Умом Дарёна это понимала, но внутри у неё сидел кто-то очень требовательный и прихотливый, и для него не имели значения время суток, время года и законы природы. Если он чего-то хотел, следовало ему это непременно дать, а все попытки договориться приводили к дурному настроению и такому же самочувствию.
– Это не ты привередничаешь, это дитя просит, – объясняла матушка Крылинка, гораздо более опытная в таких делах, нежели Дарёна. – Кушай всё, чего хочется. Сад наш – вот он, и всё, что в нём растёт – твоё. Приходи, рви и кушай, даже не спрашивая. – Она широким движением руки обвела окрест, стоя под самой большой и старой яблоней, на которой зеленели ещё совсем крошечные плоды. – А ежели у нас чего-то не сыщется, что тебе по вкусу – в любом другом саду можешь попросить, и никто тебе не откажет. Скажи только, что ребёночка ждёшь – и всё тебе дадут, досыта накормят.

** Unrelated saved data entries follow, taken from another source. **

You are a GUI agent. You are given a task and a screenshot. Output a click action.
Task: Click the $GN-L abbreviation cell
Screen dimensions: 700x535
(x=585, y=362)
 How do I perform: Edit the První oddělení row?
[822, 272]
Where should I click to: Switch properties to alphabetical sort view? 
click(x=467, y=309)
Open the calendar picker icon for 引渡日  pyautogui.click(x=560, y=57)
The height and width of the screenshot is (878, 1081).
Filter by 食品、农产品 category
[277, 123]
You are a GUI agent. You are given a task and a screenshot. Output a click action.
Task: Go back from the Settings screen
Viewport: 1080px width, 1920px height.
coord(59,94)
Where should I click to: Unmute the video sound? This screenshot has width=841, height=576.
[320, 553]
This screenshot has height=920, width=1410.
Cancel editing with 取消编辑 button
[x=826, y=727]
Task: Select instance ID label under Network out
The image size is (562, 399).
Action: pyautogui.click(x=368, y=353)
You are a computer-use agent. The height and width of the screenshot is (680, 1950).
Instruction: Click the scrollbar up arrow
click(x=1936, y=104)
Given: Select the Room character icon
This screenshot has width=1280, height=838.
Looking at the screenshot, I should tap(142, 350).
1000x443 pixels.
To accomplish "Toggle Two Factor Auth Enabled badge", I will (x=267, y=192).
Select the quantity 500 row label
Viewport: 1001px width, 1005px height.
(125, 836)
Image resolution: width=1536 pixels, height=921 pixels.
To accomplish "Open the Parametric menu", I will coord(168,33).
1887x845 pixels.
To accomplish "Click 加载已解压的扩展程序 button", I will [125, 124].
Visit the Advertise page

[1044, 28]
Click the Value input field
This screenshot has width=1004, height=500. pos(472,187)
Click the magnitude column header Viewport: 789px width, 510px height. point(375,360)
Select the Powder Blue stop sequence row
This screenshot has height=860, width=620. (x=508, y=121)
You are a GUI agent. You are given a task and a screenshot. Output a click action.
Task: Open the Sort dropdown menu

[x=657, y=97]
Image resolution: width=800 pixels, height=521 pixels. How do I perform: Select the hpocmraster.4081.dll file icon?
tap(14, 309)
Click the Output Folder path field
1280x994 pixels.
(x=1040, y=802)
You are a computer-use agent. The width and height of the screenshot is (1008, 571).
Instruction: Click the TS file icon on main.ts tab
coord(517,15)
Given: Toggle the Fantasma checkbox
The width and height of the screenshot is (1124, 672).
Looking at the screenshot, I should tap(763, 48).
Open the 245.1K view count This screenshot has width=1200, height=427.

– Как это? – удивилась Дарёна.
Это был обычай Белых гор: беременной женщине позволялось и прощалось всё. По неписаному правилу её оберегали, оказывали помощь, удовлетворяли её желания и прихоти, которые считались потребностями растущего внутри неё ребёнка. Но начало лета есть начало лета, и свежих ягод, по которым так страдала Дарёна, взять было пока негде. Оставалась только набившая оскомину клюква прошлогоднего урожая, хранившаяся в бочонках с водой, но на неё Дарёна уже смотреть не могла. Ей хотелось чего-то эдакого… Такого… А какого – она сама толком ещё не поняла.